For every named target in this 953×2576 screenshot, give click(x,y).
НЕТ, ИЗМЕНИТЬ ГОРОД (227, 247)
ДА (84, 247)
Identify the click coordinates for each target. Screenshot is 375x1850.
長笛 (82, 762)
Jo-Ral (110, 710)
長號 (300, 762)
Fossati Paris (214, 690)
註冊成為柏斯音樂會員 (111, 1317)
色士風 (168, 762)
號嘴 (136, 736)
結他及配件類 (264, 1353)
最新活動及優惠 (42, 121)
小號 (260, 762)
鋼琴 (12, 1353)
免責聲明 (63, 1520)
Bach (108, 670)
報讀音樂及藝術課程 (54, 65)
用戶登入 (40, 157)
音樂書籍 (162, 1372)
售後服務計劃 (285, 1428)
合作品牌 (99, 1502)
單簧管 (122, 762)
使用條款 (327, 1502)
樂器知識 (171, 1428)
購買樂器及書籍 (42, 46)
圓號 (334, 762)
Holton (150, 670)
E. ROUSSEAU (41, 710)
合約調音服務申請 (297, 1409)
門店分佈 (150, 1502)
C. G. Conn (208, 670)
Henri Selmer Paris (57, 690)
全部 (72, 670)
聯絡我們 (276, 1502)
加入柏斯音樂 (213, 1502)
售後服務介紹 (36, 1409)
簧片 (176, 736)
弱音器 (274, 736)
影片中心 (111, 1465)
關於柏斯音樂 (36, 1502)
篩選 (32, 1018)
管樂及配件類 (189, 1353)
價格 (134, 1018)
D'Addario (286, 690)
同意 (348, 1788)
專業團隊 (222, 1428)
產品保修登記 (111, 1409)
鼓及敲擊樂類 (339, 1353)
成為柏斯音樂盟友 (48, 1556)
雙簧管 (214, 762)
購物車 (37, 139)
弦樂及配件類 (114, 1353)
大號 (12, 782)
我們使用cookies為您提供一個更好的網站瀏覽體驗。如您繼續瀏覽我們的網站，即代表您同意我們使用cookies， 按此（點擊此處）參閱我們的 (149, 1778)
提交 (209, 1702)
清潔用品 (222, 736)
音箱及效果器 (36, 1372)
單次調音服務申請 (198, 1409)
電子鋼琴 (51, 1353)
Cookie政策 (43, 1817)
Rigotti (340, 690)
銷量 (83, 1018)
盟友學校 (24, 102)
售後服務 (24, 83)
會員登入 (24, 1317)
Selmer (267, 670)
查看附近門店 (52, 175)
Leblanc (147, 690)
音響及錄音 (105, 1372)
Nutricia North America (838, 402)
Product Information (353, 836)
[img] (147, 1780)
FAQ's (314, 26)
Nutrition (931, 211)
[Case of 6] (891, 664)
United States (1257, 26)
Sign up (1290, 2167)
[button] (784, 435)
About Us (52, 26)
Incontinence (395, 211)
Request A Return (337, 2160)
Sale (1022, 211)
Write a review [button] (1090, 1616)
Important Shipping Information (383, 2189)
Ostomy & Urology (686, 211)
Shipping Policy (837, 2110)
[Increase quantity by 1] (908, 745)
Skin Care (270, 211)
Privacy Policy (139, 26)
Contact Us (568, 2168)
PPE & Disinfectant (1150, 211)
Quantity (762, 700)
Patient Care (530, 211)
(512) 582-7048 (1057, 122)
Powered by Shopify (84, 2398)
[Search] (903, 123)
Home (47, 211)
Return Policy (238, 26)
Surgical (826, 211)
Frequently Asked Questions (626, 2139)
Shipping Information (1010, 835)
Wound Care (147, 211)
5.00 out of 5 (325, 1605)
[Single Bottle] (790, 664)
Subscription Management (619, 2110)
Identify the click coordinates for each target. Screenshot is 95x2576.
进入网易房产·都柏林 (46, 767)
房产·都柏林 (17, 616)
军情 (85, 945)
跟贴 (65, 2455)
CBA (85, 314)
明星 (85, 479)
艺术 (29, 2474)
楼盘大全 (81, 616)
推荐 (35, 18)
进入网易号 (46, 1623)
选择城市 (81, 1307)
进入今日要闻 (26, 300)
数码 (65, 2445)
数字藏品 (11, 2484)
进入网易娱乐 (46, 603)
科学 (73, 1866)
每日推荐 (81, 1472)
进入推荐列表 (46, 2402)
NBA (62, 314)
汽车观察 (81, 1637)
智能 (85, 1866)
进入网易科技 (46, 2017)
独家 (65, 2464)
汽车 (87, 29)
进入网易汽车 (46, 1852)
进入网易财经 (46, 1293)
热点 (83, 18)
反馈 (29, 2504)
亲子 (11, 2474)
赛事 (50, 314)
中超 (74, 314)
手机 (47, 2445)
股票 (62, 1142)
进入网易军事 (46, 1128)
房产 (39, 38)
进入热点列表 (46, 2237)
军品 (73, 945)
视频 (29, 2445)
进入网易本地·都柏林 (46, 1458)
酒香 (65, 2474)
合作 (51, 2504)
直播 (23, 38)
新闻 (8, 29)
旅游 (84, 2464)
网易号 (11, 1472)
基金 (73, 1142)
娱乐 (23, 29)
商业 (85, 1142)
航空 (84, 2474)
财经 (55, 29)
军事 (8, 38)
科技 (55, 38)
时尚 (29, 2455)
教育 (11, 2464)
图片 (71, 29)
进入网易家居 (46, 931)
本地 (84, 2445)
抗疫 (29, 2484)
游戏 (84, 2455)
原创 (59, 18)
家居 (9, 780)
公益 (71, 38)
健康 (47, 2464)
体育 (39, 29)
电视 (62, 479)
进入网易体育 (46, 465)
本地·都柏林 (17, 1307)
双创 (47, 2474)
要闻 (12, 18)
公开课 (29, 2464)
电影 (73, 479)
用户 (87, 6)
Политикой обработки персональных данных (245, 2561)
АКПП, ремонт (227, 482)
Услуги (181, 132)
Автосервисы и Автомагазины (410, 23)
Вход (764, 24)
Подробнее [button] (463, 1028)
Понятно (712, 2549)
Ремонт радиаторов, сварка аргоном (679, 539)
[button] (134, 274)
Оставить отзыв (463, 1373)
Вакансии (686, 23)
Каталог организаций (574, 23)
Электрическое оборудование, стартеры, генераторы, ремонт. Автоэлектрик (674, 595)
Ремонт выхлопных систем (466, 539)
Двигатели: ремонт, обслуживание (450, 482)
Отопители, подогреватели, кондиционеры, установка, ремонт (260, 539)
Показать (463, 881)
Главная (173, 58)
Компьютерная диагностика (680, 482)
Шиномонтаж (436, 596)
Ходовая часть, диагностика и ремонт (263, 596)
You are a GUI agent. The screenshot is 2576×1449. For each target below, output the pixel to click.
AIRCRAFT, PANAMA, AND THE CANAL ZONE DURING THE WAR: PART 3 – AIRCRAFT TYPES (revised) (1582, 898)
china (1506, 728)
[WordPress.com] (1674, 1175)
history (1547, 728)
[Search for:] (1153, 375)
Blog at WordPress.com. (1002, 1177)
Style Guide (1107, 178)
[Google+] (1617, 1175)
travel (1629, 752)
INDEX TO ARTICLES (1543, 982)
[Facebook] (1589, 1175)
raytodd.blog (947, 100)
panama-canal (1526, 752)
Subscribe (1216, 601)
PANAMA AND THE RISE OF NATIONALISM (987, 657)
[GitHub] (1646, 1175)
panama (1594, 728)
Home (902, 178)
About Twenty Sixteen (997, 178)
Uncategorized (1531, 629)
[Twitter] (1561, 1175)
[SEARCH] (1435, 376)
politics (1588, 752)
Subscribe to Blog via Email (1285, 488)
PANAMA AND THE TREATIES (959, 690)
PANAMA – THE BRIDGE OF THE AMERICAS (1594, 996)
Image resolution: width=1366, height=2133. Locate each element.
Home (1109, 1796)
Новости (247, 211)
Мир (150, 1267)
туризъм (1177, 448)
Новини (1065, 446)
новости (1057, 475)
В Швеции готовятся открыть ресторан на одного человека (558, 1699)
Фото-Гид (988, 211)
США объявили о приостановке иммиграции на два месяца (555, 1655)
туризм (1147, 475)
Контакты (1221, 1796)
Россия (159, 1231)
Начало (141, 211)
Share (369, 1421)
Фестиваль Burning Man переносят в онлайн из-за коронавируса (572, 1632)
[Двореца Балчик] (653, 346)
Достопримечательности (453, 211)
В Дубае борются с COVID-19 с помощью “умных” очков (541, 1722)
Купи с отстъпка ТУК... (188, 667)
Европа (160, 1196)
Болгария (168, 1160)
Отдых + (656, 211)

TASK REQUIREMENTS:
Everything starting at the line containing "财经 (55, 29)" and ending at the line containing "Подробнее [button] (463, 1028)" in the records above should be repeated exactly, and only that.

ANSWER:
财经 (55, 29)
军事 (8, 38)
科技 (55, 38)
时尚 (29, 2455)
教育 (11, 2464)
图片 (71, 29)
进入网易家居 (46, 931)
本地 (84, 2445)
抗疫 (29, 2484)
游戏 (84, 2455)
原创 (59, 18)
家居 (9, 780)
公益 (71, 38)
健康 (47, 2464)
体育 (39, 29)
电视 (62, 479)
进入网易体育 (46, 465)
本地·都柏林 (17, 1307)
双创 (47, 2474)
要闻 (12, 18)
公开课 (29, 2464)
电影 (73, 479)
用户 (87, 6)
Политикой обработки персональных данных (245, 2561)
АКПП, ремонт (227, 482)
Услуги (181, 132)
Автосервисы и Автомагазины (410, 23)
Вход (764, 24)
Подробнее [button] (463, 1028)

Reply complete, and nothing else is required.